Отечественные угольщики второй год подряд работают в условиях жестокого кризиса, самого тяжелого за последние четверть века. По словам замглавы Минэнерго Дмитрия Исламова, в 2025 году убытки в отрасли достигнут 300–350 млрд рублей — и это после сальдированного убытка в 112,6 млрд по итогам прошлого года. Кредиторская задолженность к концу декабря может возрасти до 1,5 трлн. А всего в зоне риска приостановки производства по состоянию на июль оказались 53 угольные шахты и разреза.
«Порядка 50 процентов экспорта угля России в этих условиях операционно убыточно», — утверждает зампред Сбербанка Анатолий Попов. По оценке партнера NEFT Research Данила Токмина, уровень рентабельного экспорта с января упал с 73% всего объема угля в прошлом году до 43% сейчас, и это не предел. Наложилось 20–30-процентное снижение цен и примерно такое же по масштабу укрепление нацвалюты. В результате экспортная выручка угольщиков в рублевом выражении сократилась вполовину.
При отсутствии господдержки добыча угля в стране в 2025 году, согласно оценкам Минэнерго, по сравнению с 2024-м может снизиться на 9%, до 399,6 млн тонн, а экспорт — просесть на 15%, до 166,5 млн тонн. Кстати, в прошлом году экспорт угля из России, по данным ведомства, также оказался на 8% меньше показателя 2023-го — 195,9 млн тонн.
В общем, угольная отрасль попала в знатную передрягу. Как же выбраться из ямы?
Экспорт и только экспорт
Угольная отрасль в России уже проходила через серьезный кризис, приведший к ее временному коллапсу и последующему значительному переформатированию.
Так, по данным британской Energy Institute (EI), объем добычи в РСФСР на пике, в 1988 году, достигал 440 млн тонн. Однако распад единого народно-хозяйственного пространства СССР с сопутствующим разрывом связей и рыночные преобразования в экономике страны привели отрасль в упадок. К 1998 году добыча угля в России сократилась до 235 млн тонн.

_ПРЕДОСТАВЛЕННЫЕ ДАННЫЕ_:
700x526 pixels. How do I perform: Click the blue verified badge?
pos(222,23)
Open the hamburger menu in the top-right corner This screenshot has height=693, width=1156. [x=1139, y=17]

---

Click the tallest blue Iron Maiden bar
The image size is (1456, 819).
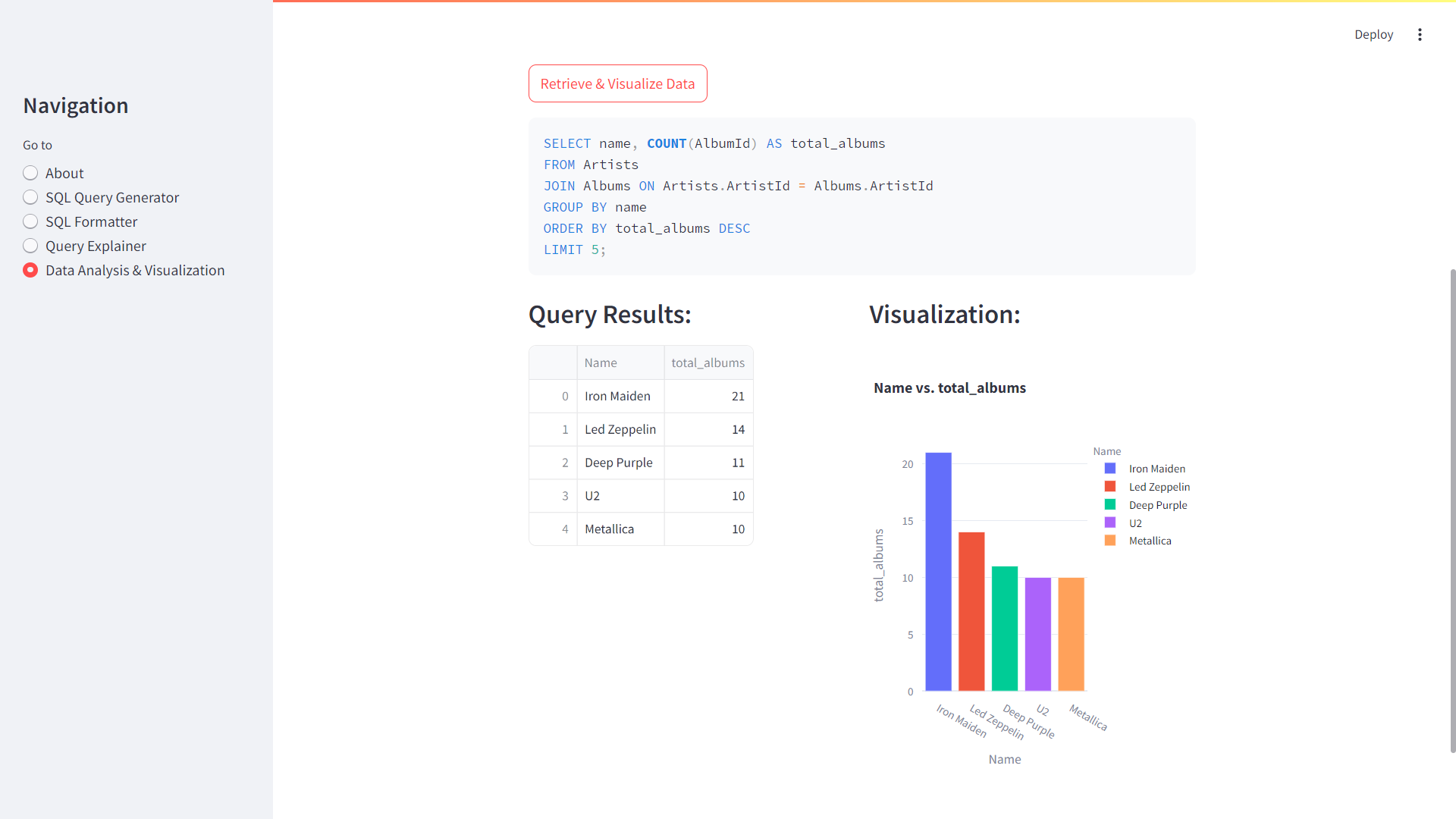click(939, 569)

_ЗАДАНИЕ 1_:
Определите, соответствуют ли отрывку об угольной отрасли следующие утверждения: (a) по оценке Минэнерго, при отсутствии господдержки добыча угля в 2025 году может снизиться до 399,6 млн тонн; (b) в 1988 году объем добычи угля в РСФСР составлял 235 млн тонн; (c) экспортная выручка угольщиков в рублевом выражении сократилась на треть. Для каждого утверждения ответьте «да» или «нет» и приведите точную цитату из отрывка, на которой основан ответ.
_ЗАДАНИЕ 2_:
Продублируйте фрагмент отрывка об угольной отрасли, начиная со слов «При отсутствии господдержки» и продолжая вплоть до слов «195,9 млн тонн.».

_ПОЛНЫЙ ОТВЕТ 1_:
(a) Да: «При отсутствии господдержки добыча угля в стране в 2025 году, согласно оценкам Минэнерго, по сравнению с 2024-м может снизиться на 9%, до 399,6 млн тонн».
(b) Нет: «объем добычи в РСФСР на пике, в 1988 году, достигал 440 млн тонн».
(c) Нет: «экспортная выручка угольщиков в рублевом выражении сократилась вполовину».

_ПОЛНЫЙ ОТВЕТ 2_:
При отсутствии господдержки добыча угля в стране в 2025 году, согласно оценкам Минэнерго, по сравнению с 2024-м может снизиться на 9%, до 399,6 млн тонн, а экспорт — просесть на 15%, до 166,5 млн тонн. Кстати, в прошлом году экспорт угля из России, по данным ведомства, также оказался на 8% меньше показателя 2023-го — 195,9 млн тонн.